Simon nodded, swallowing hard, his face red. He looked as if admitting what he wanted had embarrassed him.
Habib gestured at himself. “Wish granted, you command a djinni.”
Simon frowned. “That’s kind of like being Johnny Thunder.”
“Who?” said Habib.
“He was a character in a comic seventy years ago, he commanded a living thunderbolt. But the hexbolt did everything, Johnny just stood around and told him what to do.”
Habib pulled an iPad out of somewhere or nowhere and tapped at the screen a moment then examined the result. Simon craned his head trying to get a look.
“Ah!” Habib exclaimed, turning the iPad around to show Simon the Wikipedia page he had found. Leaning close, they both read quickly.
Simon shook his head and Habib nodded. “No,” said Habib. “I can see why you wouldn’t want to be anything like that fellow, or fellows. There seem to have been more than one of him, and one of them was a her.”
“Well, he’s fictional,” said Simon.
“Hm, mm,” said Habib, putting the iPad back wherever he had gotten it. “What about real superheroes?”
“Uh, there don’t seem to be any,” said Simon, looking disappointed. “A few nuts running around in costumes but no one who has real powers like in the comic books I read as a kid.”
“I’ve read a few of those and seen some of the movies,” said Habib. He wrinkled his brow, pulled on his beard and chewed on his lip. Simon watched the djinni for a bit.
“Can you give me superpowers?” Simon finally asked.
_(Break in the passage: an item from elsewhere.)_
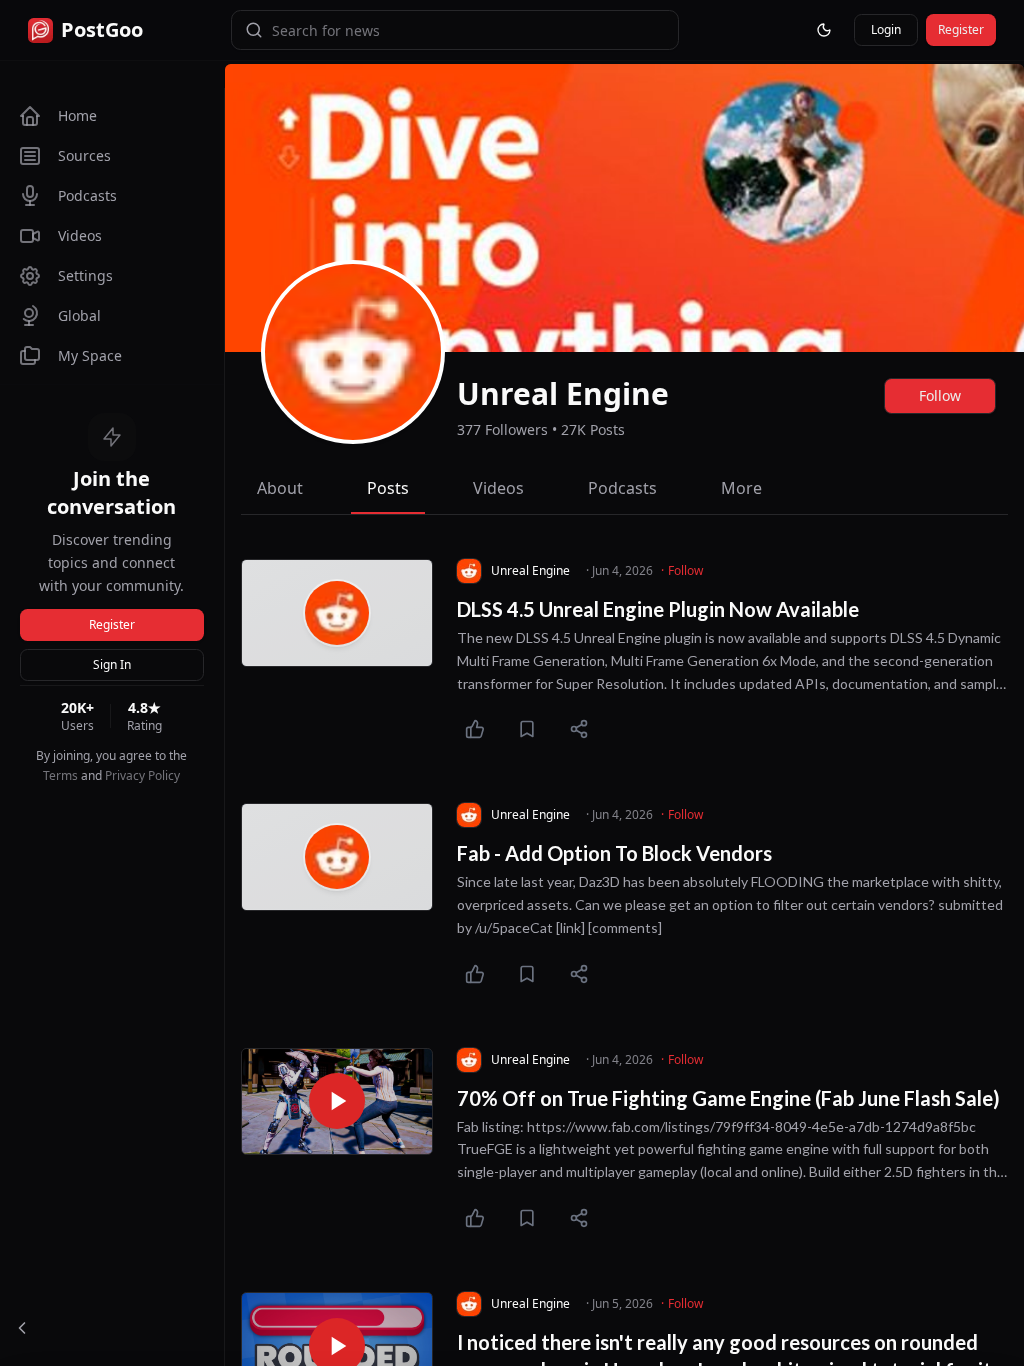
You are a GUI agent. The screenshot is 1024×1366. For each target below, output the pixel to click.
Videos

Habib looked up. “Maybe,” he said. “But there is the magical Law of Obscurity, I can’t do anything to attract the attention of the masses. Nothing that looks like I’m working miracles without some available explanation. I’m not the only djinni in the world and if all of us did magic in the marketplace, there would be chaos. There are powers in the world that even a djinni must fear.”
“Really?” Simon’s voice almost squeaked. “What are they? Gods? Demons?”
“It doesn’t matter what you call them, they exist and they enforce their rules,” said Habib.
“Oh,” said Simon.
“I can do a lot for you,” said Habib. “I can make you healthy, strong, quick, sharpen your senses. But superpowers,” he shook his head. “I just don’t know if I can do that.”
“Could-- could you try?” asked Simon.
Habib smiled. “I can try,” he nodded. “But the sort of flashy powers you probably want would almost certainly look like miracles.”
“But,” said Simon, “that’s allowed as long as we don’t get caught at it.”
“Something like that,” agreed Habib. “I can conjure things for you in private, even where a few others can see but not where it would attract a lot of attention.”
“So maybe... someone like the Dark Knight. Moving in shadows, using gadgets that could explain some things. And, and, you say you can make me strong and fast and healthy? Like maybe just a little bit better that anyone else? Not enough so it looks miraculous but is just believable?”
Habib smiled. “It may be so,” he said.
“Wow!” said Simon. “This is going to be so cool!”
“Let me consult with some of my peers,” said Habib. “Is there anything you need before I depart for a short while?”
“Uh, how long are you going to be gone?”
“Not long, no more than a couple of hours, maybe much less.”
“Oh, I guess, I’m fine,” said Simon.
Habib smiled. “You are the most agreeable of masters, Simon. And the least predictable. Most men in your situation waste little time in wishing for at least one houri.”
Simon blinked. Habib blinked out of existence.
“What’s a houri?” Simon asked the empty air. He booted up his home computer and wasted a little time wandering around Wikipedia. Then a little more time on on Toonopedia and finally fiddling for a bit with one of his personal software projects, a database to keep track of databases available on the internet.
An hour seemed to pass with grinding slowness. Normally, Simon could waste time on the internet with the nonchalance of a skateboarder in an empty parking garage. But waiting for Habib to return sucked all the savor out of cute cats and wikiwalks. To waste more time, he dug his laptop out of his backpack and set it up to sync all files with his desktop machine while charging the portable’s battery.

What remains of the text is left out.